Customer service is more important than ever, and businesses that make customer service their number one priority are going to be the ones that survive the coming decades. Technology may improve, marketing methods may change, but one thing will always be consistent – people will want their problems solved right away.
That’s exactly what first contact resolution is based upon. This term, sometimes swapped out with “first call resolution,” is a philosophy that when a customer calls in with a problem, that problem should be resolved on their very first phone call whenever possible. This requires not only a major commitment from the customer relationship manager, but it also requires that the company has policies in place to take care of those problems – particularly a set of tools that CRM’s can use to solve those issues when someone calls in with them.

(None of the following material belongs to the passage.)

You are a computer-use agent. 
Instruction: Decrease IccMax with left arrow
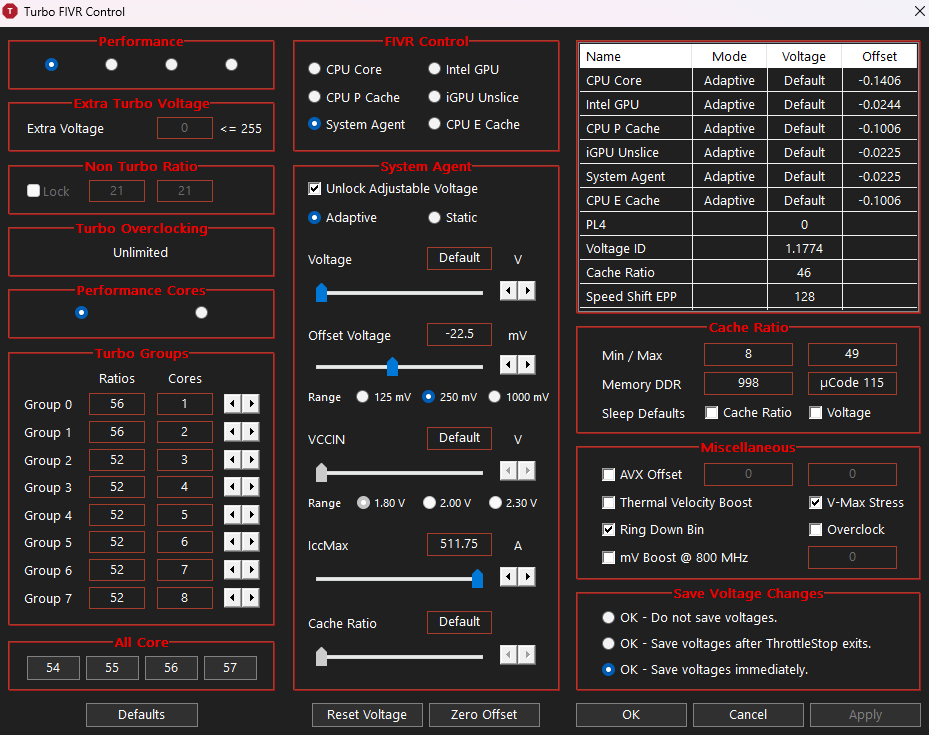(x=508, y=576)
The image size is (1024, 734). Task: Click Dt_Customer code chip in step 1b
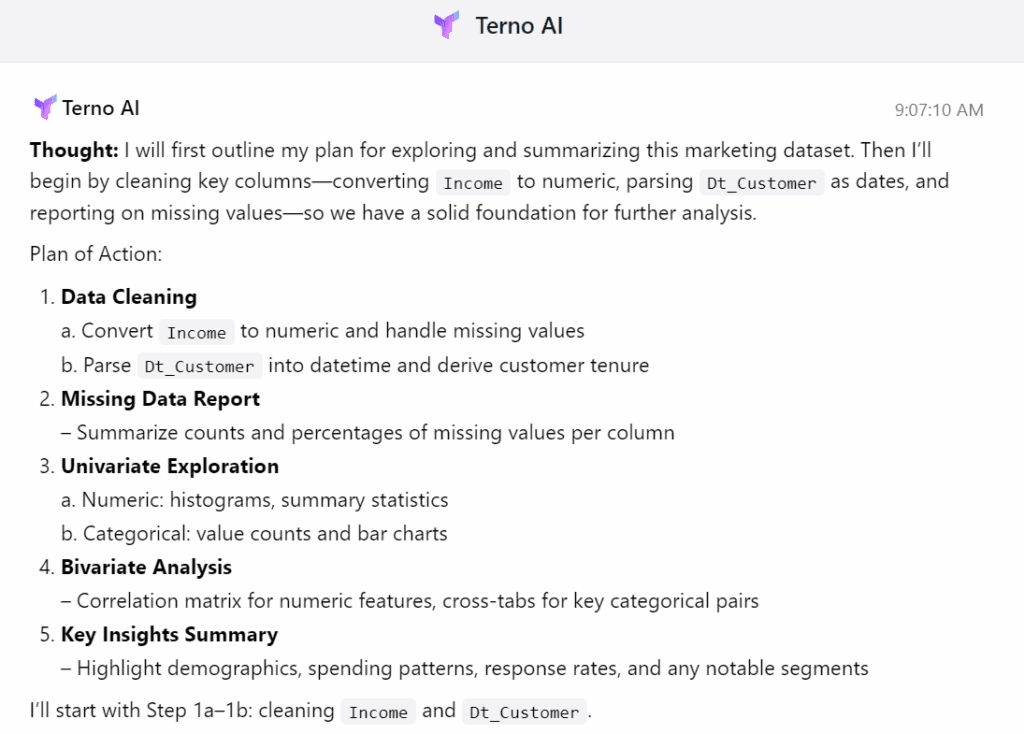199,366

The CRM, or customer relationship manager, is an important position within a company. Many people confuse this term with a regular customer service representative, but there are many differences between the CSR and the CRM. A customer service rep is simply someone who works with customers when they call in, such as a software company that provides technical support.

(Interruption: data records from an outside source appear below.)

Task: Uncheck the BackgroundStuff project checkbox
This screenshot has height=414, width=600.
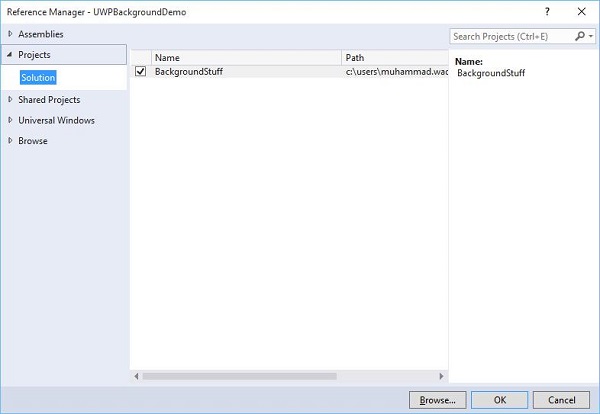Action: click(x=141, y=72)
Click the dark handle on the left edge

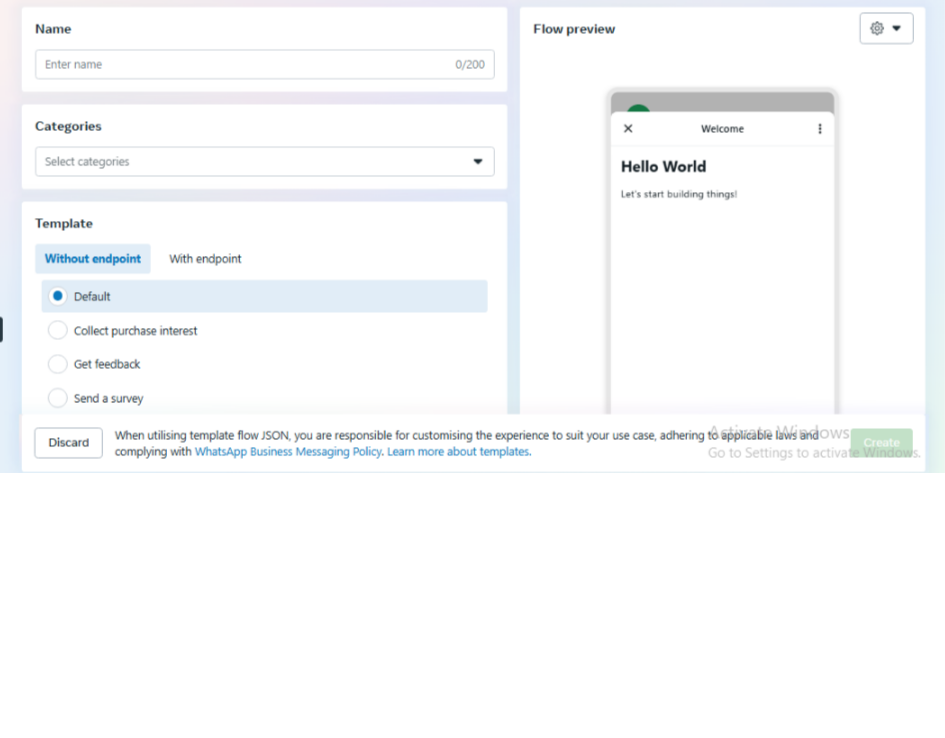[x=1, y=329]
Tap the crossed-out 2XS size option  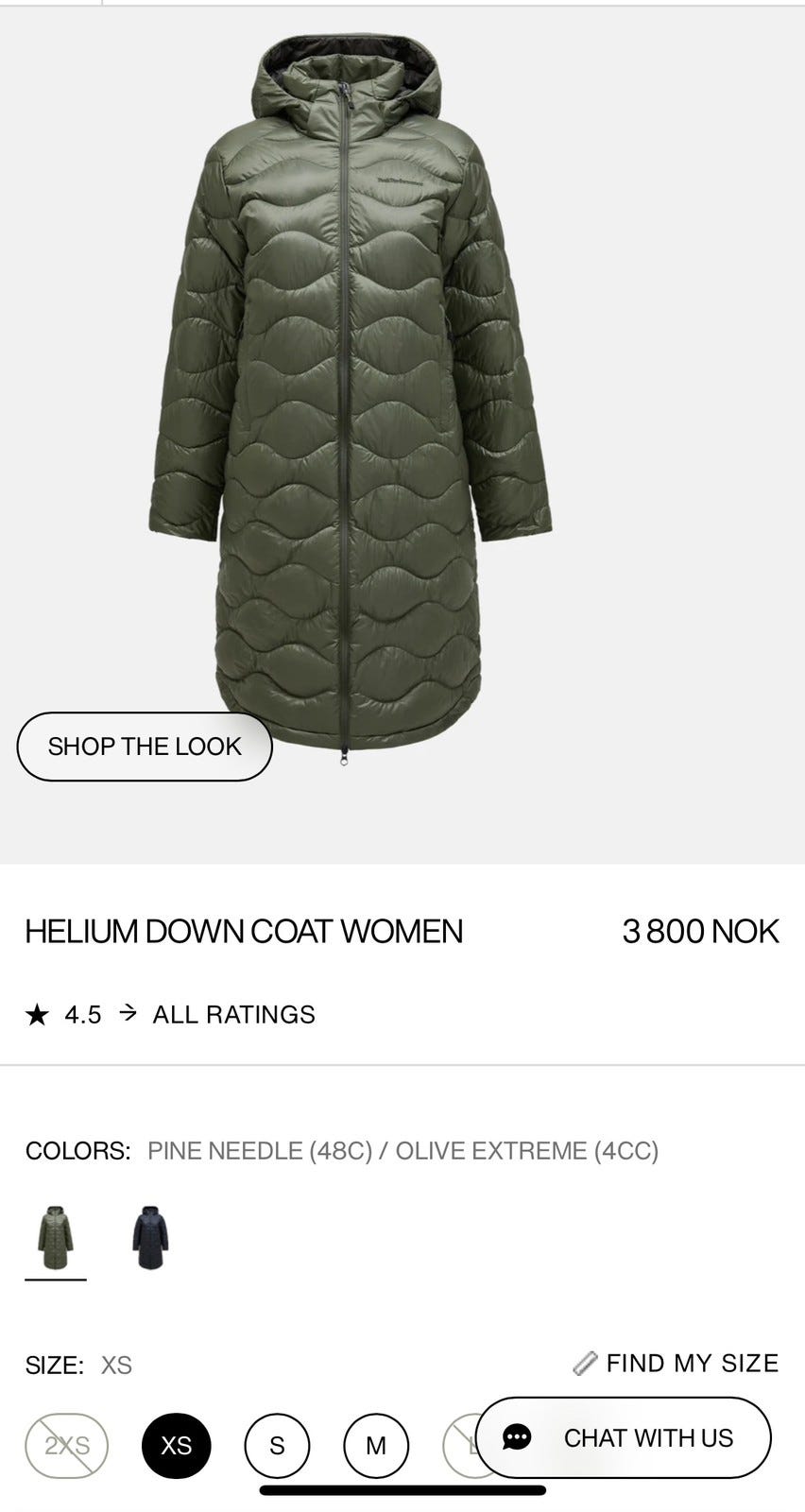[x=67, y=1445]

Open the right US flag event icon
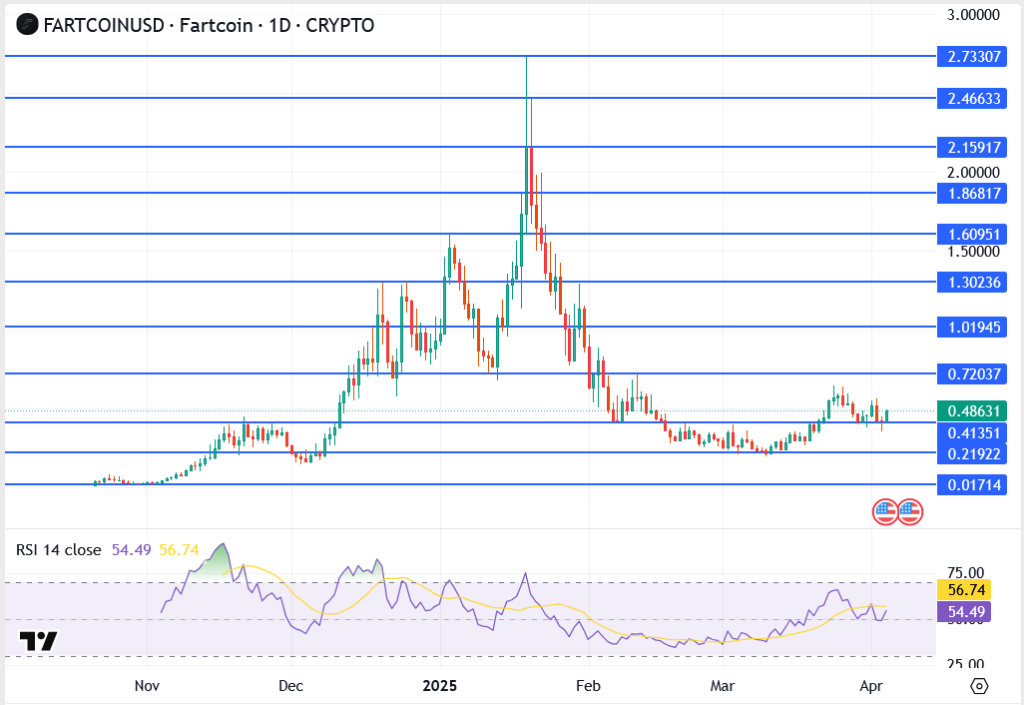pos(909,512)
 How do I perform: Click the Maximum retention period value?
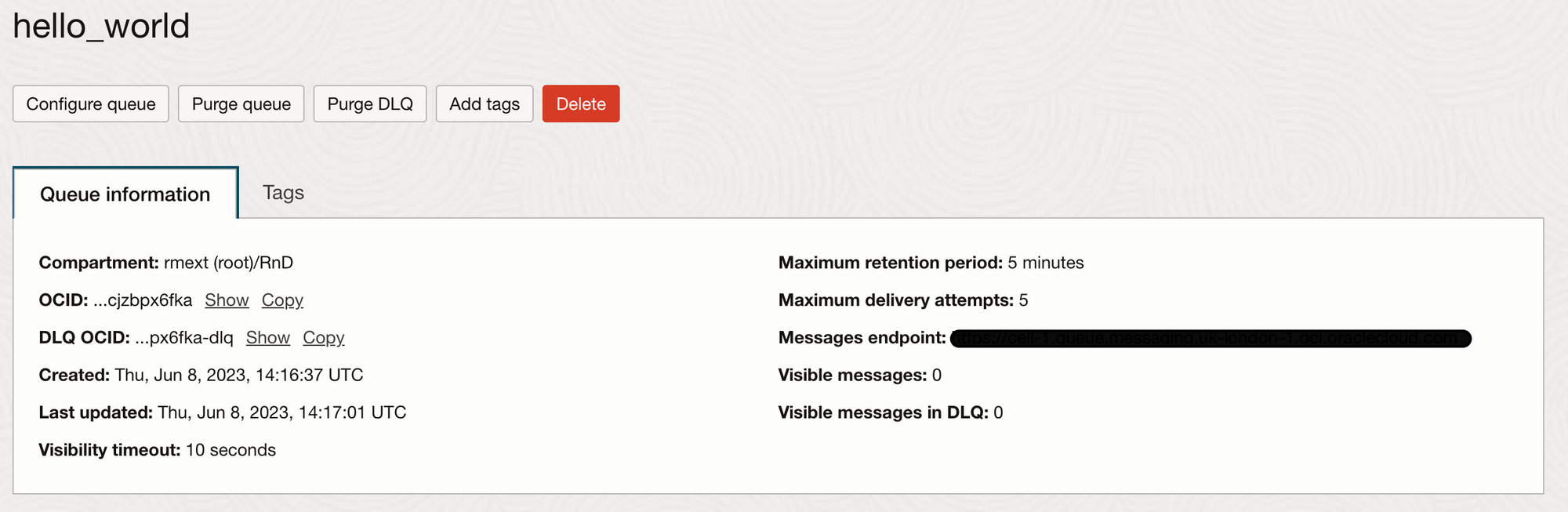coord(1046,263)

A customer relationship manager, on the other hand, is someone who specializes in first-class customer service. A CRM is usually someone assigned to big clients, and unlike the CSR, who usually help anyone who calls in, the CRM will have only a few clients assigned to them – and in some cases just a single client.
However, that doesn’t mean that the CSR is never in a FCR environment. In fact, many call centers have an FCR policy in place and want every phone call to resolve the customer’s problem quickly, easily and within one single phone call.
FCR is not an accident. Sometimes, a client may call in with a simple request that can be resolved in a single, five-minute phone call. But consistent FCR that makes it a policy that customer complaints get resolved in a single phone call takes an enormous amount of work – both by the company making that policy and by the customer relationship manager themselves. Let’s go over some of the things that need to happen in order to make the first contact resolution a reality for your company.
So, why is FCR so important in business? There are several reasons why businesses should be implementing FCR in their policies. First of all, customers will not be loyal to your business if they are continually having problems that you have to address. If you cannot solve their problem in one phone call, there is a good chance that they will go somewhere else and not come back. In addition, you should be aware that if you do not solve a problem in a single phone call, and they have to call back, then you have just doubled your cost. If they have to call back a third time, then you have tripled your cost – and so on.
The bottom line with FCR is that it should be one of the top priorities of every business out there, no matter what products or services they sell, and no matter where they are located. First contact resolution is absolutely vital in the era of Amazon, who excels at this. If you want to compete online then you have to do what other companies are doing to excel.